DESCRIPCIÓN DE LA TAREA ::
Enumere, en el orden en que aparecen, todas las ciudades y localidades que se mencionan en el texto sobre Luz Pichel, sin repetir ninguna.

TEXTO PROPORCIONADO ::

28 enero 2010

Luz Pichel



Luz Pichel nació en Pontevedra en 1947. Estudió Filología Románica, en Santiago de Compostela. Posteriormente, se trasladó a Madrid donde terminó su formación universitaria y se instaló definitivamente. Durante los primeros años en Madrid, se centró en su actividad como docente, hasta ser Catedrática de Lengua y Literatura Castellanas. En la actualidad, continúa como profesora en el Instituto de Enseñanza Secundaria Ágora, de Alcobendas.
Su primera publicación fue El pájaro mudo, en 1990, un poemario que supuso su única obra durante más de diez años. Desde el año 2002 compagina su labor como docente con la dirección, junto a Guadalupe Grande, del Centro de Estudios de la Poesía, de la Universidad Popular “José Hierro” de San Sebastián de los Reyes.

MATERIAL SUMINISTRADO ::
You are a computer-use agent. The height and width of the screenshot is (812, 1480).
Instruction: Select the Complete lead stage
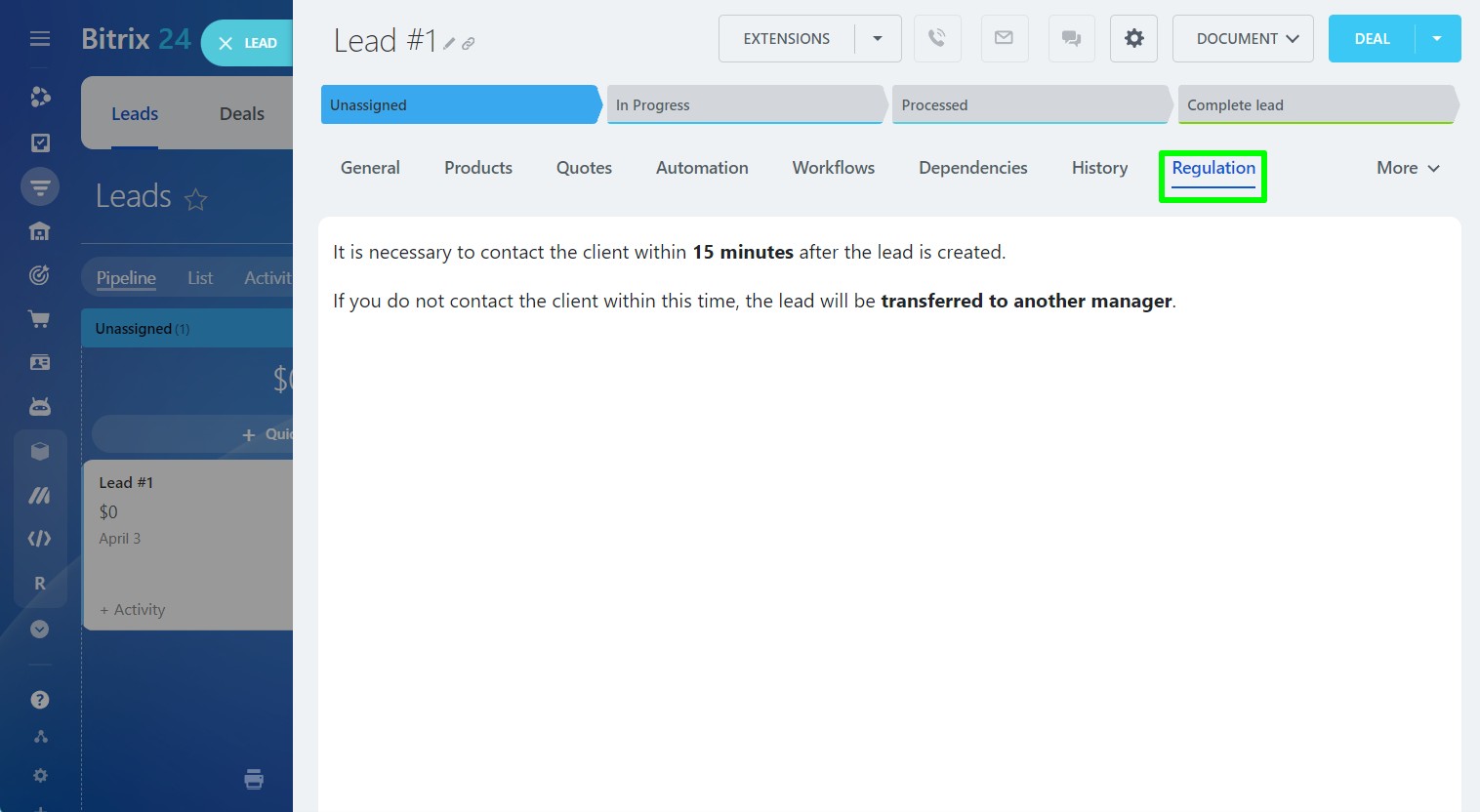click(1316, 105)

RESPUESTA AL EJERCICIO ::
Pontevedra, Santiago de Compostela, Madrid, Alcobendas, San Sebastián de los Reyes